# 2024 COMP90042 Project
*Make sure you change the file name with your group id.*

# Readme
*If there is something to be noted for the marker, please mention here.*

*If you are planning to implement a program with Object Oriented Programming style, please put those the bottom of this ipynb file*

# 0.Setting Colab Method for future model developing
Firstly, run the following block to mount the drive to the colab. Then, drag the data folder/**eval.py** to the "Colab Folder Space" to ensure the code runs successfully.

If data folder updated, attempt to forcibly remount, call `drive.mount("/content/drive", force_remount=True)`.


In [1]:
# from google.colab import drive
# drive.mount('/content/drive')

# 1.DataSet Processing

## 1.1 Reading and gathering data

Using `json` package reading and gathering claims and evidences, then print an output.

In [2]:
import json
from collections import Counter
from statistics import mean

with open('data/train-claims.json', 'r') as input_file:
    train_claim_data = json.load(input_file)

# Read in development data (claim)
with open('data/dev-claims.json', 'r') as input_file:
    dev_claim_data = json.load(input_file)

# Read in test data (claim)
with open('data/test-claims-unlabelled.json', 'r') as input_file:
    test_claim_data = json.load(input_file)

# Read in evidence data
with open('data/evidence.json', 'r') as input_file:
    evi_data = json.load(input_file)

#EDA


claim_count = 0
evi_count = 0
claim_length = []
evidence_count = []
evidence_length = []
labels = []

for key,value in train_claim_data.items():
    claim_count+=1
    claim_length.append(len(value["claim_text"]))
    evidence_count.append(len(value["evidences"]))
    evidence_length += [len(evi_data[x]) for x in value["evidences"]]
    labels.append(value["claim_label"])

for key,value in evi_data.items():
    evi_count+=1

print("claim count: ",claim_count)
print("evidence count: ",evi_count)
print("max claim length: ",max(claim_length))
print("min claim length: ",min(claim_length))
print("mean claim length: ",mean(claim_length))
print("max evidence count: ",max(evidence_count))
print("min evidence count: ",min(evidence_count))
print("mean evidence count: ",mean(evidence_count))
print("max evidence length: ",max(evidence_length))
print("min evidence length: ",min(evidence_length))
print("mean evidence length: ",mean(evidence_length))
print(Counter(labels))



inside = 0
outside = 0

train_evi_id = []
for claim_id,claim_value in train_claim_data.items():
    train_evi_id=train_evi_id+claim_value['evidences']

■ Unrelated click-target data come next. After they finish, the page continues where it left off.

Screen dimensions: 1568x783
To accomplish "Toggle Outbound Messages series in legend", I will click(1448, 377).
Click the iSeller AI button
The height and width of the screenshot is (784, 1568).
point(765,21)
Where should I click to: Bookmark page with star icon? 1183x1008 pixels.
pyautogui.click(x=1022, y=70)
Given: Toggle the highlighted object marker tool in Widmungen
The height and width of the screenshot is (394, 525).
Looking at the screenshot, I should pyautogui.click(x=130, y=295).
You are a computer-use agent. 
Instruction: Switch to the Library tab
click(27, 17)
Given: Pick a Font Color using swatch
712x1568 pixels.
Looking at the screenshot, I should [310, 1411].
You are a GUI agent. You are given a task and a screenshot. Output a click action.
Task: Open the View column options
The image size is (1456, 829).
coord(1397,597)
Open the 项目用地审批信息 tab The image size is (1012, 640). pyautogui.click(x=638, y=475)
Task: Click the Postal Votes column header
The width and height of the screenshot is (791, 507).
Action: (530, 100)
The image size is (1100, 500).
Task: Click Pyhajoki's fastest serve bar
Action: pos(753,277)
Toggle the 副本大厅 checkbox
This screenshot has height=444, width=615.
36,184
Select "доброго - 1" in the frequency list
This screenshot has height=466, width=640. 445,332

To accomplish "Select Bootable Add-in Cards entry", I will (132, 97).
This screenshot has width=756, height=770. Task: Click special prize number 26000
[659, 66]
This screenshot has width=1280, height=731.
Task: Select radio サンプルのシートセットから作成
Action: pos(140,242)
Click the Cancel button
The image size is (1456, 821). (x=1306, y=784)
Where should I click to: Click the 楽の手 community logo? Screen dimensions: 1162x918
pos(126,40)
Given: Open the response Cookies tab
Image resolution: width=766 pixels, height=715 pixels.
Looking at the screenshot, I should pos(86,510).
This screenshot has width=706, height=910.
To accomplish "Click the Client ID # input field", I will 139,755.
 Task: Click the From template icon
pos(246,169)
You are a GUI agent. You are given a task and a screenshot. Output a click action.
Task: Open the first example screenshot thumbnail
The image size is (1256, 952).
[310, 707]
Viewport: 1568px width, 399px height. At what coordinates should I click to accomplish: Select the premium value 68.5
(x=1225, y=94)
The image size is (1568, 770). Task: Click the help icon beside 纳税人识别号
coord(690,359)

for claim_id,claim_value in dev_claim_data.items():
    test_evi_id=claim_value['evidences']
    for e in test_evi_id:
        if e in train_evi_id:
            inside += 1
        else:
            outside += 1
print("Dev evi inside train evi", inside)
print("Dev evi outside train evi", outside)

full_evidence_id = list(evi_data.keys())
full_evidence_text  = list(evi_data.values())
train_claim_id = list(train_claim_data.keys())
train_claim_text  = [ v["claim_text"] for v in train_claim_data.values()]


claim count:  1228
evidence count:  1208827
max claim length:  332
min claim length:  26
mean claim length:  122.95521172638436
max evidence count:  5
min evidence count:  1
mean evidence count:  3.3566775244299674
max evidence length:  1979
min evidence length:  13
mean evidence length:  173.5
Counter({'SUPPORTS': 519, 'NOT_ENOUGH_INFO': 386, 'REFUTES': 199, 'DISPUTED': 124})
Dev evi inside train evi 163
Dev evi outside train evi 328


## 1.2 Data preprocessing

### Implementing preprocessing fuctions

In [3]:
import nltk
import string
import re
from nltk.corpus import stopwords
nltk.download('stopwords')
nltk.download('wordnet')

lemmatizer = nltk.stem.wordnet.WordNetLemmatizer()
stopwords = set(stopwords.words('english'))

def lemmatize(word):
    lemma = lemmatizer.lemmatize(word, 'v')
    return lemma if lemma != word else lemmatizer.lemmatize(word, 'n')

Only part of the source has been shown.